Gerald Indelicato, director of Extended Services for the Massachusetts Bureau of Adult Education, says his department has worked extensively with LVA. He finds the group "pretty effective." Thanks to their volunteers individuals who would not normally be helped, are helped.
He says one reason LVA succeeds where other tutoring programs fail is the willingness of its tutors to work with students in their homes. "At home there's a less threatening environment. You can let down your guard. I think it's a pretty frightening experience to let people know that even though you may be 38 years old you don't know how to read."
Both NALA and LVA depend entirely on volunteers. (Dr. Laubach's motto was "Each one, teach one.") The volunteers don't have to have teaching experience, but they must devote at least two hours a week and go through the programs' training course.
According to Janet London, "Some of our finest, outstanding dedicated voluneteers . . . do not have more than a high school diploma, and just come to do something other than what they normally do." Many hold other jobs and arrange to tutor in the evenings or on weekends.
Why do people volunteer?
Because the realization that there are those who can "never sit down to read a good book, . . . don't have a basic access to information, . . . can't even read to their children . . . . comes as a shock to people, and they feel it just shouldn't be so." Also, many of the volunteers know somebody with a reading problem, she points out.
The successes can be very gratifying.
Mrs. London recalls "one lady . . . who hadn't been able to read or write for much of her life.

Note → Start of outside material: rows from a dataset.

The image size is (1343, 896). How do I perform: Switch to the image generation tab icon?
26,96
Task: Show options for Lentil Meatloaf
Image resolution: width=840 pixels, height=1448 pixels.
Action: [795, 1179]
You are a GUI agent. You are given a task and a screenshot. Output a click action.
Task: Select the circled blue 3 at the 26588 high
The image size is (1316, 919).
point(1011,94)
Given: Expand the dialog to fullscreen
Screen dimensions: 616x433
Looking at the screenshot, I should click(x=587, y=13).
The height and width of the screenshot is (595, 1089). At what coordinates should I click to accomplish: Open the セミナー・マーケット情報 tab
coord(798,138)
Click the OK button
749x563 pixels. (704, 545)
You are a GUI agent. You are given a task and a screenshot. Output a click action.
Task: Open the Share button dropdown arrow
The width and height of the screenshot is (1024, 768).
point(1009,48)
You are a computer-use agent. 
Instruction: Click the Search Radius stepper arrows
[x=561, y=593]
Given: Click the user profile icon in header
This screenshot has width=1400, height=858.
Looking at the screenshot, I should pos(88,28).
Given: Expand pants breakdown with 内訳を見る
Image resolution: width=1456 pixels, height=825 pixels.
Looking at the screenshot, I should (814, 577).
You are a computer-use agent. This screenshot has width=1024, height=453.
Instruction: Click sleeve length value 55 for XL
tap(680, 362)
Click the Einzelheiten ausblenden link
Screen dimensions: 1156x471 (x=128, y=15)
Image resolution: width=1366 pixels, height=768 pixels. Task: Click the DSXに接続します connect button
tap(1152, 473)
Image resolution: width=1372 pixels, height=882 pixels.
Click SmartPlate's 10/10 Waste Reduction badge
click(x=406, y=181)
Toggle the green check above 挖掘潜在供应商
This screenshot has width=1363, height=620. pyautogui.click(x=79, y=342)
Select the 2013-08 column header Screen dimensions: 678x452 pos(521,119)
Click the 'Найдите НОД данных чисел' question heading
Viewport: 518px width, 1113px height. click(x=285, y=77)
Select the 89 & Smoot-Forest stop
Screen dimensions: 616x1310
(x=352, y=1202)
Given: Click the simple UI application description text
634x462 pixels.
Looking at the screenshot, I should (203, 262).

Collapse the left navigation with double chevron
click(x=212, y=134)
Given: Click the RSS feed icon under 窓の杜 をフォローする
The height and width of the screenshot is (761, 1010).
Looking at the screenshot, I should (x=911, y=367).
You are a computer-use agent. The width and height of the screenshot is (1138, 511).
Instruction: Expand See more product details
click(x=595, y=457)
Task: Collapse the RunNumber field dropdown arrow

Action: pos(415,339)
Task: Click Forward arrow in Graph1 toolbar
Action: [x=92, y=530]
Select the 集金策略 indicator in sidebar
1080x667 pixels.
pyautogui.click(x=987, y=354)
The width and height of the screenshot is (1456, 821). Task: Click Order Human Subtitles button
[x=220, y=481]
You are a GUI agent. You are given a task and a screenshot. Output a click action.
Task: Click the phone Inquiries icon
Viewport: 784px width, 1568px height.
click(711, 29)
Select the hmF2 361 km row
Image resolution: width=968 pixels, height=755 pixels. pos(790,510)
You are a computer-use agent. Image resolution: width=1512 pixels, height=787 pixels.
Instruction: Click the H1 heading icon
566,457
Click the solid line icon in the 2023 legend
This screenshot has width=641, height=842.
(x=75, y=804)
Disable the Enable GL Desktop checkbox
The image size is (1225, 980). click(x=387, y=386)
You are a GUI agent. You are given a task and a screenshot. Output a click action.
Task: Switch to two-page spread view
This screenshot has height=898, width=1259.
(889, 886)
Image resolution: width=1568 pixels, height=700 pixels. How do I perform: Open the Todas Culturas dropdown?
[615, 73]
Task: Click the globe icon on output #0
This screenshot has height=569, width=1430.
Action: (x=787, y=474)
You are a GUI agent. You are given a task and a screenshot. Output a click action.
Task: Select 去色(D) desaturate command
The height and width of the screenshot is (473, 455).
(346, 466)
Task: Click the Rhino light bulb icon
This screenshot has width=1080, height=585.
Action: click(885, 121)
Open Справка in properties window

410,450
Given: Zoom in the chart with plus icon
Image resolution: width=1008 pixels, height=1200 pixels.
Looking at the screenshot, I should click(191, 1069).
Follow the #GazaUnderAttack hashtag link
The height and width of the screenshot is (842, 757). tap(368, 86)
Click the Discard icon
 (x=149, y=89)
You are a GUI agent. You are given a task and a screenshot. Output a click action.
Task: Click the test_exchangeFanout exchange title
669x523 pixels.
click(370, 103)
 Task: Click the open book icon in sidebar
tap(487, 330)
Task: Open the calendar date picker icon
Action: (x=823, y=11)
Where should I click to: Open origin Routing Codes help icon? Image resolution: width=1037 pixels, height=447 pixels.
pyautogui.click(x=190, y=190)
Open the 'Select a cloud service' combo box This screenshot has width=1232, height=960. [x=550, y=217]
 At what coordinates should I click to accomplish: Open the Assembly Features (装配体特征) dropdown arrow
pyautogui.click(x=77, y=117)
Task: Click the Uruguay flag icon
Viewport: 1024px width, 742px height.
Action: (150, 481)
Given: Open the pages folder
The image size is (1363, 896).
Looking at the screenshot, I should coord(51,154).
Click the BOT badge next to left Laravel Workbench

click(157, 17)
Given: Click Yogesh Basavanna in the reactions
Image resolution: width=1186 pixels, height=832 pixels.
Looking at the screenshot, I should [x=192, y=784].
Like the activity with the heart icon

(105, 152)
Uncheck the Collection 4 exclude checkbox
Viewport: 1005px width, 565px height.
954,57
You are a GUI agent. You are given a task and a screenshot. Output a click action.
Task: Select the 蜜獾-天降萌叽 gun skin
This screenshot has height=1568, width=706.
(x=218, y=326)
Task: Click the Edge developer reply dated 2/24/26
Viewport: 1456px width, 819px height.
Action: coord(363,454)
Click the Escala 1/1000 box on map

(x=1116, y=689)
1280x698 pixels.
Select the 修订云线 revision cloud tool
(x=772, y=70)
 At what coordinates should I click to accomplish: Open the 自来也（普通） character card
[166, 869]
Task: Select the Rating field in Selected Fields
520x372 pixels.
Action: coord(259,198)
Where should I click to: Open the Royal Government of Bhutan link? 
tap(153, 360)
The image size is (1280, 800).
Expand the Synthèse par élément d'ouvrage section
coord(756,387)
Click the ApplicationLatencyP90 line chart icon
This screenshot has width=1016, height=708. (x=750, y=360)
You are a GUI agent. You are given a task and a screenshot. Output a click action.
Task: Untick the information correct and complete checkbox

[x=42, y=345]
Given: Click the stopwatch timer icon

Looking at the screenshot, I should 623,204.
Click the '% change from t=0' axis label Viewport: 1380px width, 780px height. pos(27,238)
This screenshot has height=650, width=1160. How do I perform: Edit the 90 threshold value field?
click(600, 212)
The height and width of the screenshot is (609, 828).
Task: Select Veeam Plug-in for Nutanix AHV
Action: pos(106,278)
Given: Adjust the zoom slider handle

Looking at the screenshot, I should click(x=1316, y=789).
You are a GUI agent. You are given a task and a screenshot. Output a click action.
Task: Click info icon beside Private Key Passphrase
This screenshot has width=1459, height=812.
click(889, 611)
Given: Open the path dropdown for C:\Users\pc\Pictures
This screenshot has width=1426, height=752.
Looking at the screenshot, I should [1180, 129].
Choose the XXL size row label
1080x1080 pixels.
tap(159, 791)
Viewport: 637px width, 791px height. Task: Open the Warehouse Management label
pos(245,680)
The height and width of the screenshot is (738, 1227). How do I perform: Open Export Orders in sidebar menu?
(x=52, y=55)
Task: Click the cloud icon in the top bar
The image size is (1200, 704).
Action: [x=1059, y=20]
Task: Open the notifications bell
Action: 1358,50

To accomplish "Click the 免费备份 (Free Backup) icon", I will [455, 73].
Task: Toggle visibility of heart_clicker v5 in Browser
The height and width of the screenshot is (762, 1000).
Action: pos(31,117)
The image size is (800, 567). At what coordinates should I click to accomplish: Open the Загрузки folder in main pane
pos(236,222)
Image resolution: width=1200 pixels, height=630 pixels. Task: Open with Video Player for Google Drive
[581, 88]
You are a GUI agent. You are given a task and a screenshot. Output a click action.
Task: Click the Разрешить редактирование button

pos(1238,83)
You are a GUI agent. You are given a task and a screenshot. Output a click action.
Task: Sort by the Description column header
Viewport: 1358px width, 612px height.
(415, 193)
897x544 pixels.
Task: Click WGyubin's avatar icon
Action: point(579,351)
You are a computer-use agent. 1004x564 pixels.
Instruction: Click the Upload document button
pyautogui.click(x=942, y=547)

She finally did write something, a beautiful letter to the editor of the local paper. She was thanking her volunteer for bringing her to a point where, although she was not yet reading as well as she'd like, she now could recognize any problems her children might run into, so the same thing wouldn't happen to them.
"That's a big point. Many times children with reading problems have parents with reading problems. We have parents now who may not be literate but who are certainly aware."
She also recalls a young man now in the program who was ashamed to admit to his girlfriend that he could not read. He said the only time they went out to eat was when he found a place where he could run in and order something without having to read anything. With the help of his tutor, he is learning to read a menu borrowed from a local restaurant. The only scholastic honors here -- the victory of being able to order whatever his date wants, by reading it from a menu.